Finished out the season with a great hunt. Had my boy and a couple friends out for a trophy shoot. 21 drakes and a goose. Chad even pulled off IMO the perfect limit. 7 Drakes of 7 Species.










Chad and his limit. Drake Bluebill, Drake Golden Eye, Drake Ringneck, Drake Shoveler, Drake Gadwall, Drake Redhead and a Drake Canvasback to top it off.









Dkhntrdstn, you missed out on another great hunt. Maybe I can convince you to come up next season.


----------



## C_Wiser (Nov 5, 2011)

Looks like an ok hunt..... i've had better


----------



## M Gayler (Oct 3, 2010)

Thought you said you killed ducks! Those look like divers! They are easy to work though.


----------



## utahgolf (Sep 8, 2007)

awesome job! Gadwalls were thick this year... also some pretty divers, But I'd hate cleaning them!


----------



## Donttreadonme (Sep 11, 2007)

utahgolf said:


> awesome job! Gadwalls were thick this year... also some pretty divers, But I'd hate cleaning them!

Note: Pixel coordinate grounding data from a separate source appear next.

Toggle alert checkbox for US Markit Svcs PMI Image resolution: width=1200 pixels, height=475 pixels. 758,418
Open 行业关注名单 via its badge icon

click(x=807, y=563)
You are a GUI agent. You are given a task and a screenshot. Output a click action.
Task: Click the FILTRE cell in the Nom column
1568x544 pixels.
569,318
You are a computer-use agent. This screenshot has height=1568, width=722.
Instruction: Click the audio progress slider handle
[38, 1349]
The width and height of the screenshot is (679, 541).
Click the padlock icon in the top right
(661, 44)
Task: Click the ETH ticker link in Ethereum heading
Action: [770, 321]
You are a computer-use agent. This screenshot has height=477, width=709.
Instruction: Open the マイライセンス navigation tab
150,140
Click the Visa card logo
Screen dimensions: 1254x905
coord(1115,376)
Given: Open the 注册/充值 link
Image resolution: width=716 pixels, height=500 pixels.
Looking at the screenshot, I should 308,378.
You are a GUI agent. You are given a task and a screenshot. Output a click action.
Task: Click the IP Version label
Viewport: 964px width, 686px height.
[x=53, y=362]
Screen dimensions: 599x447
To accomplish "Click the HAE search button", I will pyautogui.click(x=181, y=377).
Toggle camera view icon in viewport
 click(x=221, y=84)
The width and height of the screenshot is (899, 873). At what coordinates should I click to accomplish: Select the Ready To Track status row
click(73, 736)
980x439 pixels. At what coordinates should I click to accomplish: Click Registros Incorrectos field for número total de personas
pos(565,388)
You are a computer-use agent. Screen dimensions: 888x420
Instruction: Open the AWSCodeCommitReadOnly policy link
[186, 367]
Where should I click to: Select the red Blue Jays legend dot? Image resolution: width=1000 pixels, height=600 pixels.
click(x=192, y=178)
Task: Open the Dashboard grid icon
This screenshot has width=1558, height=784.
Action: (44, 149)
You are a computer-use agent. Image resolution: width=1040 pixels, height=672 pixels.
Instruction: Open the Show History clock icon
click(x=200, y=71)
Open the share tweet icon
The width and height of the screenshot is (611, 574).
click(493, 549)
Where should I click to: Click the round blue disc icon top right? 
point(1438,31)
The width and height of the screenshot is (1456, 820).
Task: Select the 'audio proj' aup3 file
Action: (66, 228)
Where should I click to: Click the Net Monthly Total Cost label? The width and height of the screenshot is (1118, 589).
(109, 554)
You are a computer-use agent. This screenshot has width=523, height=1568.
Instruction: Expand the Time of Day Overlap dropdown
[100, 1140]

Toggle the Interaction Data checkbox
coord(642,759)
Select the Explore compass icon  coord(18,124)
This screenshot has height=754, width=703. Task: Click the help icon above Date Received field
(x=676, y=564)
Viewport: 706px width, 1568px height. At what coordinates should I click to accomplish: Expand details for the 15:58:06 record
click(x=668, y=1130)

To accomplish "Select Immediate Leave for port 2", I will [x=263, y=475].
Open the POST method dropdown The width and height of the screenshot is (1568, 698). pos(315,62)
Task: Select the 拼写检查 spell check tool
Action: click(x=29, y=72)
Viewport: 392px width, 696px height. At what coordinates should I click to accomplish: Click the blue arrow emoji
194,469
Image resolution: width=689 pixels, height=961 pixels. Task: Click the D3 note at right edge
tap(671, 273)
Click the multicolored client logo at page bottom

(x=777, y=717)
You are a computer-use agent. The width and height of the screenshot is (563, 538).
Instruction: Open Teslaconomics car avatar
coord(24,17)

Thanks for the kind words. It was a great end to a slow season. I hunted less than half the number of days I normally do. I am just glad I was able to get out on a few great hunts to end the season.


----------



## silentstalker (Feb 19, 2008)

Sweet!


----------



## wyogoob (Sep 7, 2007)

Wow, quite a spread. Thanks for posting.


----------



## paddler (Jul 17, 2009)

Nice cans!


----------



## duckhunter1096 (Sep 25, 2007)

That last pic would be one helluva dead mount spread...


----------



## ntrl_brn_rebel (Sep 7, 2007)

Absulutley AWESOME JOEL!! Looks like a hell of a day!! Nice shooting chad!!


----------



## dkhntrdstn (Sep 7, 2007)

Im glad you can pill up the birds. That what matter to you.Not to me. mine are more about having a good time with friends and family.The birds are just a bonus for me.


----------



## Donttreadonme (Sep 11, 2007)

dkhntrdstn said:


> Im glad you can pill up the birds. That what matter to you.Not to me. mine are more about having a good time with friends and family.The birds are just a bonus for me.


So come on up and we will pile up birds while having a good time as friends & family. I will make sure Nothing But Green (AKA Dustin) comes along for the hunt so you can hunt with your brother. :mrgreen:


----------



## dkhntrdstn (Sep 7, 2007)

Donttreadonme said:


> dkhntrdstn said:
> 
> 
> > Im glad you can pill up the birds. That what matter to you.Not to me. mine are more about having a good time with friends and family.The birds are just a bonus for me.
> ...


he not even close to my brother. sorry.


----------



## Donttreadonme (Sep 11, 2007)

dkhntrdstn said:


> Donttreadonme said:
> 
> 
> > dkhntrdstn said:
> ...


He's your brotha from anotha motha.


----------



## dkhntrdstn (Sep 7, 2007)

nope


----------



## C_Wiser (Nov 5, 2011)

dkhntrdstn said:


> Donttreadonme said:
> 
> 
> > dkhntrdstn said:
> ...


Really.... I always thought you two were twins!! :shock:


----------